• Aim: Swap "Where is" for "Find the location of" throughout the listing below, and reproduce it with every other part unchanged.

++++ Listing

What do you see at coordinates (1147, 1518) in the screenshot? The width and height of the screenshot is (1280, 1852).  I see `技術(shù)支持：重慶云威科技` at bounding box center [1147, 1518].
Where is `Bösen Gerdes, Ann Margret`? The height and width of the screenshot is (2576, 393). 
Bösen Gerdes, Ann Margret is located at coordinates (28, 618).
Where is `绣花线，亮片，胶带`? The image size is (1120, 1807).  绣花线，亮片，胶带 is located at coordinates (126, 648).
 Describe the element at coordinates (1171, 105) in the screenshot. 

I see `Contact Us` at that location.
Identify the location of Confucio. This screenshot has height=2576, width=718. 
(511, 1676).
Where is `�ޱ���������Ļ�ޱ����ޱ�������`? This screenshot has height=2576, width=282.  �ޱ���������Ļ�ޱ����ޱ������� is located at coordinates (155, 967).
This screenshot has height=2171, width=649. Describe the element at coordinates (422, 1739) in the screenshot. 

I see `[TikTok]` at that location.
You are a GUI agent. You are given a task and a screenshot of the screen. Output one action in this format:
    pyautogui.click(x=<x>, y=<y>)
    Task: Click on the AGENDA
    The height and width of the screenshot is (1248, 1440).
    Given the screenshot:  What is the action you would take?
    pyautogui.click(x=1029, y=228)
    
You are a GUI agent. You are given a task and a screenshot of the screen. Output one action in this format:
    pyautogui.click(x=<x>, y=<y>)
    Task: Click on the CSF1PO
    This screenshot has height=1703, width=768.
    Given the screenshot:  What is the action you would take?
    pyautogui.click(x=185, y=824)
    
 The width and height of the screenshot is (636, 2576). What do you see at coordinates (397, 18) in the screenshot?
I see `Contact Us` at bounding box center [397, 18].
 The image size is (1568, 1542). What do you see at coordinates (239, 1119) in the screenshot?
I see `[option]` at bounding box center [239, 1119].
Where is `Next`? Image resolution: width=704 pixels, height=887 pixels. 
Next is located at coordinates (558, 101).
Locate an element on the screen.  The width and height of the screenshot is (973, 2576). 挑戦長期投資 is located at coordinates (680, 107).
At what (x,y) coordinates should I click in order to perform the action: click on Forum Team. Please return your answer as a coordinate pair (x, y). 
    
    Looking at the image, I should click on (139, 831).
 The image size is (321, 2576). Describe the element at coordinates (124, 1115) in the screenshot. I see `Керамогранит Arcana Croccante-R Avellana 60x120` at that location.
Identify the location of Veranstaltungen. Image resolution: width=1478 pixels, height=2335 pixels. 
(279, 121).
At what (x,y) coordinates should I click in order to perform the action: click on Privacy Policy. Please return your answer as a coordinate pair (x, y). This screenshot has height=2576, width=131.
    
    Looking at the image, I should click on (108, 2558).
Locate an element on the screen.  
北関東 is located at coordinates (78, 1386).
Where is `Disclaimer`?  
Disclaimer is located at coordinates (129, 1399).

++++++++

• Answer to the exercise:
What do you see at coordinates (1147, 1518) in the screenshot? The width and height of the screenshot is (1280, 1852).  I see `技術(shù)支持：重慶云威科技` at bounding box center [1147, 1518].
Find the location of `Bösen Gerdes, Ann Margret`? The height and width of the screenshot is (2576, 393). 
Bösen Gerdes, Ann Margret is located at coordinates (28, 618).
Find the location of `绣花线，亮片，胶带`? The image size is (1120, 1807).  绣花线，亮片，胶带 is located at coordinates (126, 648).
 Describe the element at coordinates (1171, 105) in the screenshot. 

I see `Contact Us` at that location.
Identify the location of Confucio. This screenshot has height=2576, width=718. 
(511, 1676).
Find the location of `�ޱ���������Ļ�ޱ����ޱ�������`? This screenshot has height=2576, width=282.  �ޱ���������Ļ�ޱ����ޱ������� is located at coordinates (155, 967).
This screenshot has height=2171, width=649. Describe the element at coordinates (422, 1739) in the screenshot. 

I see `[TikTok]` at that location.
You are a GUI agent. You are given a task and a screenshot of the screen. Output one action in this format:
    pyautogui.click(x=<x>, y=<y>)
    Task: Click on the AGENDA
    The height and width of the screenshot is (1248, 1440).
    Given the screenshot:  What is the action you would take?
    pyautogui.click(x=1029, y=228)
    
You are a GUI agent. You are given a task and a screenshot of the screen. Output one action in this format:
    pyautogui.click(x=<x>, y=<y>)
    Task: Click on the CSF1PO
    This screenshot has height=1703, width=768.
    Given the screenshot:  What is the action you would take?
    pyautogui.click(x=185, y=824)
    
 The width and height of the screenshot is (636, 2576). What do you see at coordinates (397, 18) in the screenshot?
I see `Contact Us` at bounding box center [397, 18].
 The image size is (1568, 1542). What do you see at coordinates (239, 1119) in the screenshot?
I see `[option]` at bounding box center [239, 1119].
Find the location of `Next`? Image resolution: width=704 pixels, height=887 pixels. 
Next is located at coordinates (558, 101).
Locate an element on the screen.  The width and height of the screenshot is (973, 2576). 挑戦長期投資 is located at coordinates (680, 107).
At what (x,y) coordinates should I click in order to perform the action: click on Forum Team. Please return your answer as a coordinate pair (x, y). 
    
    Looking at the image, I should click on (139, 831).
 The image size is (321, 2576). Describe the element at coordinates (124, 1115) in the screenshot. I see `Керамогранит Arcana Croccante-R Avellana 60x120` at that location.
Identify the location of Veranstaltungen. Image resolution: width=1478 pixels, height=2335 pixels. 
(279, 121).
At what (x,y) coordinates should I click in order to perform the action: click on Privacy Policy. Please return your answer as a coordinate pair (x, y). This screenshot has height=2576, width=131.
    
    Looking at the image, I should click on (108, 2558).
Locate an element on the screen.  
北関東 is located at coordinates (78, 1386).
Find the location of `Disclaimer`?  
Disclaimer is located at coordinates (129, 1399).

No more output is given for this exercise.